Context-Aware Spear Phishing: Generative AI-Enabled Attacks Against Individuals via Public Social Media Data

We demonstrate how publicly available social-media data and generative AI (GenAI) can be misused to automate and scale highly personalized, context-aware spear-phishing campaigns. With minimal attacker effort, a small amount of public activity per target is sufficient for GenAI models to extract interests and contextual cues, producing persuasive messages that mirror a target's style while bypassing generic content-moderation safeguards. We introduce a modular framework that combines multimodal signal extraction, communication-style profiling, and attack-type instantiation across seven strategies (baiting, scareware, honey trap, tailgating, impersonation, quid pro quo, and personalized emotional exploitation).

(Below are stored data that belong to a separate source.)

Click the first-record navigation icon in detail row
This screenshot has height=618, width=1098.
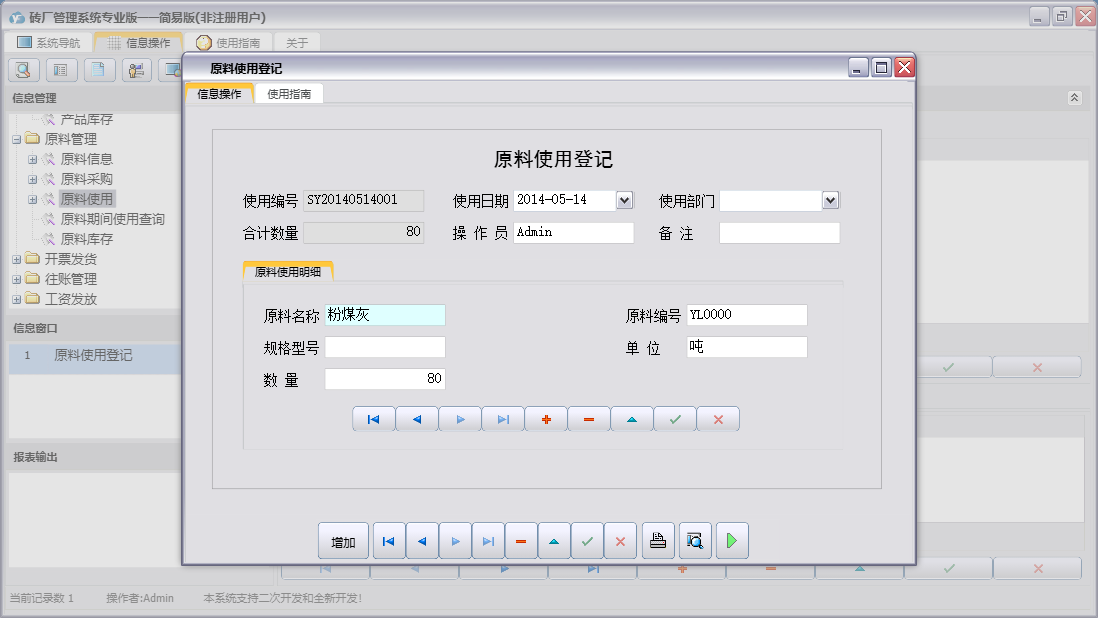373,419
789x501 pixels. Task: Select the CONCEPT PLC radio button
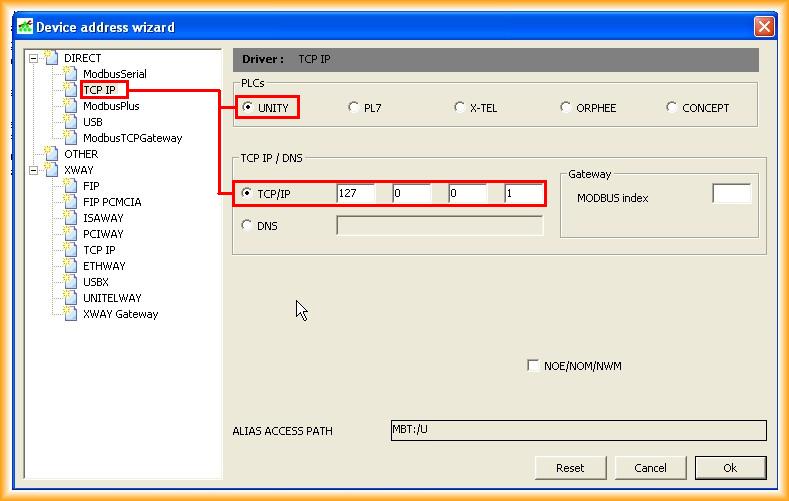pyautogui.click(x=672, y=108)
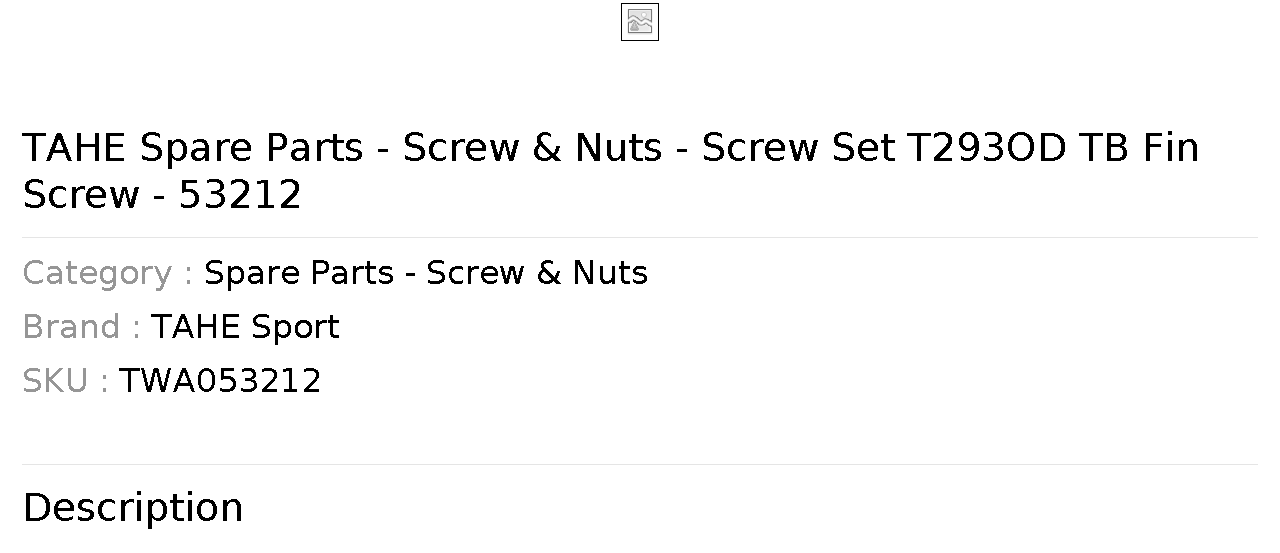Screen dimensions: 1280x553
Task: Select the SKU value TWA053212
Action: coord(220,381)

We conduct a large-scale, multi-model evaluation covering thousands of generated emails and eight security-relevant criteria, benchmarking against a corpus of real-world phishing messages. The GenAI-produced emails exhibit markedly higher personalization, contextual grounding, and persuasive leverage. Importantly, a complementary user study corroborates these results, revealing that LLM-generated attacks consistently outperform APWG eCrimeX emails across eight dimensions while eliciting lower suspicion among human recipients. Finally, we measure and analyze the behavior of existing proactive, prompt-level defense mechanisms, which incorporate adaptive mechanisms, as well as two complementary defense approaches-policy-augmented SOTA safeguard models and system-instruction chain-of-thought moderation. We document how these defenses respond to contextualized and adaptive attack prompts, underscoring the need for platform-level safeguards that explicitly account for contextualized abuse at scale.